PROBLEM:
Repeat exactly the line with "in Cloud row" and each line after it to the end of the data below; pictures stay out.

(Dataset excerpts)
* * *

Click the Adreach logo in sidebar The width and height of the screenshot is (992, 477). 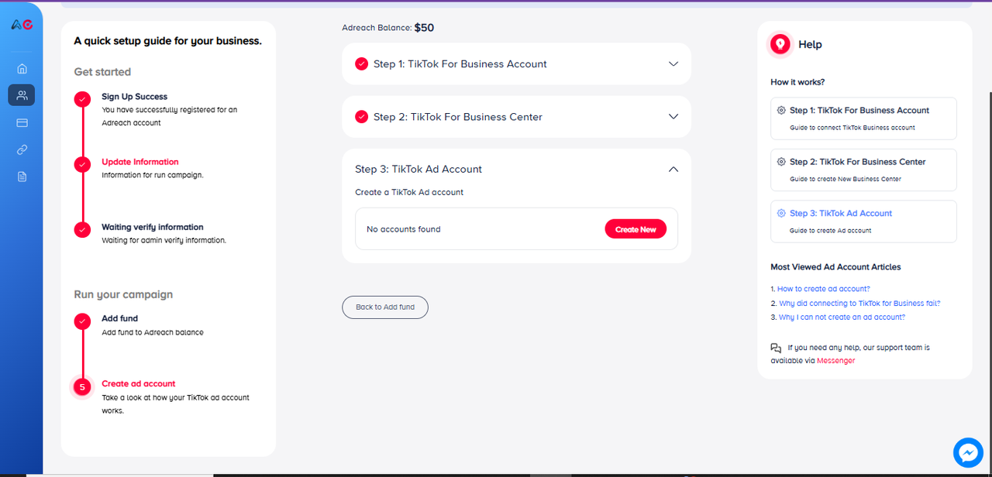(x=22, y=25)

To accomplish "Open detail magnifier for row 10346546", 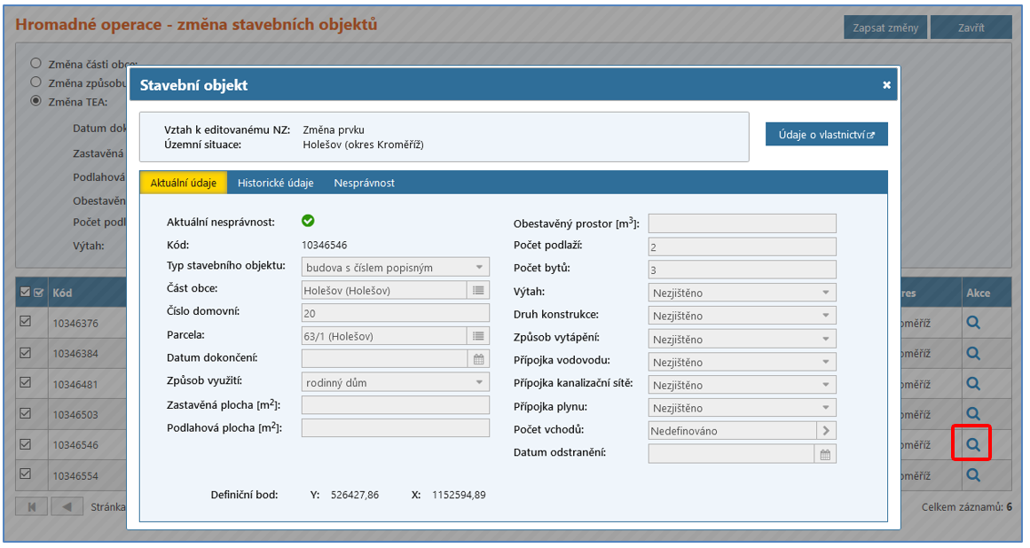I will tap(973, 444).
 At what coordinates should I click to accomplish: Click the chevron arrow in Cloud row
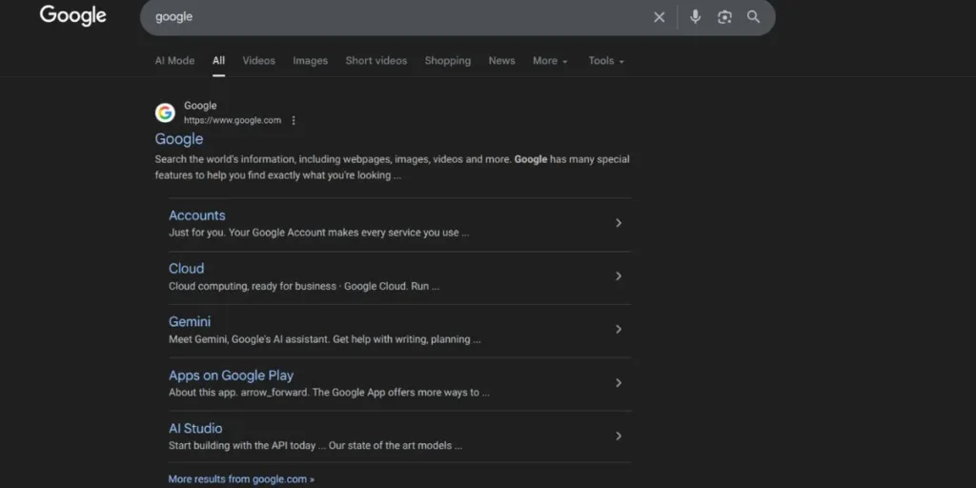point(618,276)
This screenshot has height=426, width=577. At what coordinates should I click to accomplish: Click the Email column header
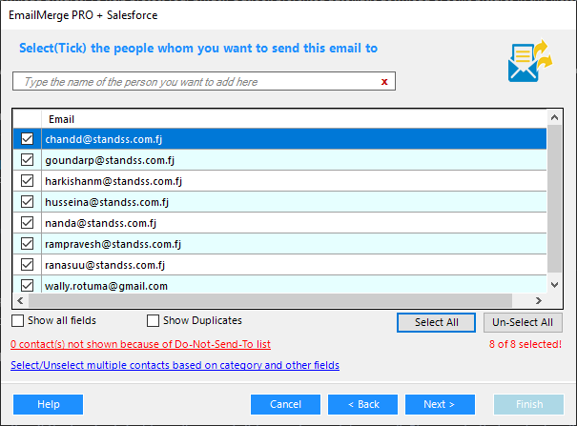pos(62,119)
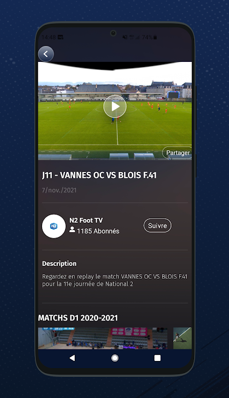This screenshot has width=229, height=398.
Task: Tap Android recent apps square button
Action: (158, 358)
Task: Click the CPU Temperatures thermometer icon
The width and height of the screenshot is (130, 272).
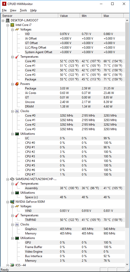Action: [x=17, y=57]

* * *

ANSWER TO THIS PROBLEM:
 At what coordinates should I click to accomplish: Click the chevron arrow in Cloud row
point(618,276)
This screenshot has height=426, width=577. At what coordinates should I click to accomplish: Click the Email column header
pos(62,119)
This screenshot has width=229, height=398.
Task: Tap Android recent apps square button
Action: (158, 358)
Task: Click the CPU Temperatures thermometer icon
The width and height of the screenshot is (130, 272).
Action: [x=17, y=57]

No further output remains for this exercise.